We all know intuitively that it has never been easier or cheaper to do “x” than it is today. In fact, statements like that are boring and pedestrian to the point that you may already be considering moving on to the next article. What if I told you it’s possible to build a web site today for $0 in one weekend that would likely have cost over $100,000 and taken several months just three years ago?
After launching the web site Truemors, entrepreneur Guy Kawasaki posted a presentation titled “How I Built a Web 2.0, User-Generated Content, Citizen Journalism, Long-Tail Social Media Site for $12,107.09.” And he did so in 7.5 weeks. Closer to home, I received a RFP to build a web site for a local association on a Friday afternoon last year. By Sunday morning I had the entire site built with nearly double the functionality that was included in the RFP. These two anecdotes illustrate that it has never been easier or cheaper to build web sites, communicate, collaborate, reach out, or network. In fact, almost all of the tools I’ll discuss in this article are FREE.
The first step in leveraging these tools for your organization is not free, but it is very inexpensive. In order to gain full leverage from many of these tools, it’s important that you own and control your own domain name. Domain registrars can be found online and include services like GoDaddy, Register.com, and Network Solutions. Depending upon the domain level type (i.e. com, net, org) the annual registration cost ranges between $10 and $15 per year.

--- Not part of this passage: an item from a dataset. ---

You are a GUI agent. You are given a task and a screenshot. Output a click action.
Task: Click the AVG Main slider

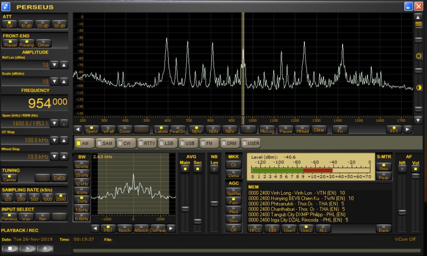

Next, you need to select a hosting service and it may or may not be through the same company that is your domain registrar. Selecting a hosting provider should be done on the basis of a) the operating system you intend to use (i.e. Windows or Linux), b) any applications or frameworks you’ll be installing (e.g. WordPress, Drupal, DotNetNuke), and c) promotions that various companies may be running from time to time. In most cases, you should not have to pay more than $4 to $8 dollars per month for shared hosting.
Content Management Systems (CMS)
Free, open source web content management systems have obliterated most of the barriers to entry that have existed from the early days of the web until very recently. I typically use the analogy of an “instant web site – just add water” to describe them. In fact, many hosts offer one-click installations of these frameworks as part of their service offering. Most CMSs share the following benefits:
- Ability to manage content without web or programming skills – no more relying on web masters to make changes.
- They are FREE.
- They are powerful, flexible, and scalable.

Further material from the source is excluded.